[Task directions]: Word for word, set down every line of the entries below from the line with "Image resolution: width=583" to the line with "Given: Click the Fix holes panel title bar", including both, and no other line.

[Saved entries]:
###
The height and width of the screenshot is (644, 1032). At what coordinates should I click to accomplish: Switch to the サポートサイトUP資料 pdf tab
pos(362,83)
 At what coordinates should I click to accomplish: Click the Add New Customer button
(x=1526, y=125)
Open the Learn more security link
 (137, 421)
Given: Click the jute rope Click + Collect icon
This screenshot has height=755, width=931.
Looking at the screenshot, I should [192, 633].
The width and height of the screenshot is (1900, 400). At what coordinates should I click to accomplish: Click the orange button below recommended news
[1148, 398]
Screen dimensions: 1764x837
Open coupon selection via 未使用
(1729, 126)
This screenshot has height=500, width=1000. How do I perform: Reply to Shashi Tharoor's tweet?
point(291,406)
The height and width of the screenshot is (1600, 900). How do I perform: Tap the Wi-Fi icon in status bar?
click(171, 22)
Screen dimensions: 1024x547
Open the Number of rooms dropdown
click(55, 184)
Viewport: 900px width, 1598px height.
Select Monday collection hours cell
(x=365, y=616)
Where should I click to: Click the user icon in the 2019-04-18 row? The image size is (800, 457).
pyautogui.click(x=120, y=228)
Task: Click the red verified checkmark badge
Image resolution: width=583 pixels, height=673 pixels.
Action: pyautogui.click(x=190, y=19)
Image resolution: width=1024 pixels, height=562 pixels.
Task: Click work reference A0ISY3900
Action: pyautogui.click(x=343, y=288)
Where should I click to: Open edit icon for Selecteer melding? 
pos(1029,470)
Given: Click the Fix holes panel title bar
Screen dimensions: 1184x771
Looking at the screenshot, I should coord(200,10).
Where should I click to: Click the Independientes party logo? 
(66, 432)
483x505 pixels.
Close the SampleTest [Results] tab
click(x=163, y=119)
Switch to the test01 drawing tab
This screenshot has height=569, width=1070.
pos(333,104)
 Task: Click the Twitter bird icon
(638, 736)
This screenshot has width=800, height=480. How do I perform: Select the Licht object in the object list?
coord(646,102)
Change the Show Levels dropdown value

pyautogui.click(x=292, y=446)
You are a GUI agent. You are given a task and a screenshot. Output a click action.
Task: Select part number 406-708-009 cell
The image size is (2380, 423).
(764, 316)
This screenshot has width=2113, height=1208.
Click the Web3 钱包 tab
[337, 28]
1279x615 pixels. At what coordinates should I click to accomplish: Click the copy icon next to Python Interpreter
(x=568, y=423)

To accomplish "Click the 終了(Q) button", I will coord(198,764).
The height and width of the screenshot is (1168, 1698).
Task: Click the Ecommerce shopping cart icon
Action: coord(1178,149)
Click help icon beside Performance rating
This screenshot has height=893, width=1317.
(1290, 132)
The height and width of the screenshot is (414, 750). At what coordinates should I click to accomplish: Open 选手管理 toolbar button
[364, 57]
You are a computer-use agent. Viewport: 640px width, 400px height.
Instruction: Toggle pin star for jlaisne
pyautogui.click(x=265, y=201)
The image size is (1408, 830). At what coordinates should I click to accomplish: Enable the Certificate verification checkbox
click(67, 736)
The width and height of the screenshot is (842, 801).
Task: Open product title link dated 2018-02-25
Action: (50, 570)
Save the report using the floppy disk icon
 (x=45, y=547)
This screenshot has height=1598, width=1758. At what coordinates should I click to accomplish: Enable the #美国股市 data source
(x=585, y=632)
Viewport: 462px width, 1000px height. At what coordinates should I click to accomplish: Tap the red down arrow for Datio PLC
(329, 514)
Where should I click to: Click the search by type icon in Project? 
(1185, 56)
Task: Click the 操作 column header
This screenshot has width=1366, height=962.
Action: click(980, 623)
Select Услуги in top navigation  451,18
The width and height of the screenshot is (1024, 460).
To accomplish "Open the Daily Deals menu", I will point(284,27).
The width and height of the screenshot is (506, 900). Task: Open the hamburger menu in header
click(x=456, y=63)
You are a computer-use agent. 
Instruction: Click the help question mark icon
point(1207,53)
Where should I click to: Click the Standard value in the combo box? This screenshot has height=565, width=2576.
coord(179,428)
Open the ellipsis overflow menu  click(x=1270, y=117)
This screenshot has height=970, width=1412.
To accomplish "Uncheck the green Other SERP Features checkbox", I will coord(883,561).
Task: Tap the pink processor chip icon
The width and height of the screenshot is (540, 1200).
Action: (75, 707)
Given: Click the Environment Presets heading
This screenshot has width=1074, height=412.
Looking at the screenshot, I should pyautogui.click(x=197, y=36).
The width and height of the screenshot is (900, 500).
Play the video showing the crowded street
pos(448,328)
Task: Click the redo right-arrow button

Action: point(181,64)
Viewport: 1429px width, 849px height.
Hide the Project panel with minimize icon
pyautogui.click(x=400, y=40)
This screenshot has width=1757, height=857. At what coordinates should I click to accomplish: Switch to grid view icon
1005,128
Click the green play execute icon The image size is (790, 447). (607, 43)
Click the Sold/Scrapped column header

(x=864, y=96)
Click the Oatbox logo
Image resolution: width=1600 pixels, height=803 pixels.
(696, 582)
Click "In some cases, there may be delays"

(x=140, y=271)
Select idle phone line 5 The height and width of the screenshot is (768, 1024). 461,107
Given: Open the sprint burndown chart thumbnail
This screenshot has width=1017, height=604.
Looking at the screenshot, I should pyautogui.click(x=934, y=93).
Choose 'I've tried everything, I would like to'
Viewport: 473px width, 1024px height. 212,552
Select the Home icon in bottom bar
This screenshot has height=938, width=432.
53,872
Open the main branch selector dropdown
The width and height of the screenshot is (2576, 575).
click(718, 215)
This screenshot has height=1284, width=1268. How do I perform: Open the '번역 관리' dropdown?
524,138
###
[Solved exercise]:
Image resolution: width=583 pixels, height=673 pixels.
Action: pyautogui.click(x=190, y=19)
Image resolution: width=1024 pixels, height=562 pixels.
Task: Click work reference A0ISY3900
Action: pyautogui.click(x=343, y=288)
Where should I click to: Open edit icon for Selecteer melding? 
pos(1029,470)
Given: Click the Fix holes panel title bar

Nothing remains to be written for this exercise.